Since handicapped people are a tiny minority, Indigenous Brazilians are pretty much non-existent except in the North of the country, you can figure out why I say 50% for black people. These racial quotas, when applied in a country like Brazil, are so stupid that in the beginning of the process they created a very bizarre phenomenon: It became easier to a white person to be accepted by pubic universities. In many regions of Brazil there are much more mixed/black people than white people, so this situation created a scenario where there were much more mixed/black competing for the quotas to be a public university student than white people. Now, many universities have added more criteria to fix this this.



harSon said:
I'm not quite sure what to think of this statement, on one hand you deny the factor of racism for the socioeconomic gap and on the other hand, 90% of your post says that the country's post colonial situation was the result of White Brazilians economically excluding Blacks when independence was achieved.

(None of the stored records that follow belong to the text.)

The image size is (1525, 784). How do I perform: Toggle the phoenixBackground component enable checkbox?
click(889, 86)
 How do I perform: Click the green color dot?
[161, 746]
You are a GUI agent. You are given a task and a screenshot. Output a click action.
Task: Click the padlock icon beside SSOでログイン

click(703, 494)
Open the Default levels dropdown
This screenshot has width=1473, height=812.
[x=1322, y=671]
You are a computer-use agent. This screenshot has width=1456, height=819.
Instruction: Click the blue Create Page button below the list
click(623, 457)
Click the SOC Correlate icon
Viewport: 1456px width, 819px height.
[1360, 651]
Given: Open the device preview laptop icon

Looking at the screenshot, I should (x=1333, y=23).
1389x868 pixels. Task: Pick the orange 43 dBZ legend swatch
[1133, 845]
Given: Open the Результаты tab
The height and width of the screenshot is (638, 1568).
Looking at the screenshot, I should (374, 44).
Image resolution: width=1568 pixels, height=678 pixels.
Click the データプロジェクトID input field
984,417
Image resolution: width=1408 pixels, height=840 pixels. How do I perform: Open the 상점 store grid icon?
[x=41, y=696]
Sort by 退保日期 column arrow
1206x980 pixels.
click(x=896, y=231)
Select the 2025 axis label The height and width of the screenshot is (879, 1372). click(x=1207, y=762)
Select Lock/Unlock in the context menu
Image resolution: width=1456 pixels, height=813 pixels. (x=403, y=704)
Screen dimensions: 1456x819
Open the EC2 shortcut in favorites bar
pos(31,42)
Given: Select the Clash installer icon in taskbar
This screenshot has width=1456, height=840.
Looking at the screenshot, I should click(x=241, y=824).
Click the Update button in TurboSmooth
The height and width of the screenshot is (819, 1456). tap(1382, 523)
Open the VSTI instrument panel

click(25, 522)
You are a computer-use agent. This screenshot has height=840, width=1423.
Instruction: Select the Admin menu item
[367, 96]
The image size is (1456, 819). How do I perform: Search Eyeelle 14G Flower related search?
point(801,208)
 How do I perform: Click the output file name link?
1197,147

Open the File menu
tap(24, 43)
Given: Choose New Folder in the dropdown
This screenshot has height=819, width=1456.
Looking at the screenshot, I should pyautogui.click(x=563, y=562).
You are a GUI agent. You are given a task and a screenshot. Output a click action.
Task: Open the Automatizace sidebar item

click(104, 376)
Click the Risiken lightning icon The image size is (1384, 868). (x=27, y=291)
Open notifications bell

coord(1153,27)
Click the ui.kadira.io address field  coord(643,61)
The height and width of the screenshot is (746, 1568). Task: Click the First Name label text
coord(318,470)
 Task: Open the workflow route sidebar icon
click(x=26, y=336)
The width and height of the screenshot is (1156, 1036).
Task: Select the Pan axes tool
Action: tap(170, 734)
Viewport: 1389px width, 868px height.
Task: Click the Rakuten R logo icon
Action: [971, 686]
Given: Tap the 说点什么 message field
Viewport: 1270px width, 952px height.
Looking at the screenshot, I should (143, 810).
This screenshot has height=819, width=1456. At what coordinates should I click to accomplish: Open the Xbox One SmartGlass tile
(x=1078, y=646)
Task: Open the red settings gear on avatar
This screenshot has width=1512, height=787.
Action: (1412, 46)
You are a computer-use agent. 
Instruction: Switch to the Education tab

You are confused because you are assuming that I'm saying that there has never been racism in Brazil, which I never did. Which I emphatically refuse is the notion that the current Brazilian society is racist, the notion that today, the reason why there still are more black people poor than living in good conditions is due to a deep engrained racism in Brazilian society. Statements like that are the ones that I don't support. Because they can't be proved, except by anecdotal evidence.

harSon said:
And? Alexander Lucius Twilight, a Black man in the United States, was elected as a Vermont legislature in 1836. P.B.S. Pinchback, a Biracial man within the United States, served as Governor of Louisiana for a short time in 1872. Joseph Rainey, a Black Woman within the United States, was elected congresswoman of South Carolina in 1870 for four terms. And this was during 19th Century :lol Exceptions to a rule doesn't change a rule in cases like this.

So? These cases don't change anything because we know for a fact that the American Society had (and still have at some extent) a deep engrained racism against black people. The racial segregation showed that. But my point is valid because of two reasons: being a Supreme Court member is exponentially more important than a congressman or a temporary governor, second, after him many other black/mixed people were Supreme Court members, and there has never been institutional racism in Brazil. Also, Brazil was one of the first countries - if not the first - to openly boycott South Africa. This happened after some black Brazilian soccer players who went to South Africa to play some exhibition games were told that they couldn't play alongside white south African people. This sparked a huge outrage among the Brazilian population that even the current military junta, known for not giving a shit about the people had to take a drastic action against SA.


quadriplegicjon said:
by the way. my Brazilian friends completely contradict you on pretty much everything you have been saying.

Are you sure they know what they're talking about? What about their educational background? Because I've been debating for some months now these issues with some quite hardcore apologizers that the Brazilian society is racist and even them don't dispute "pretty much everything" I say.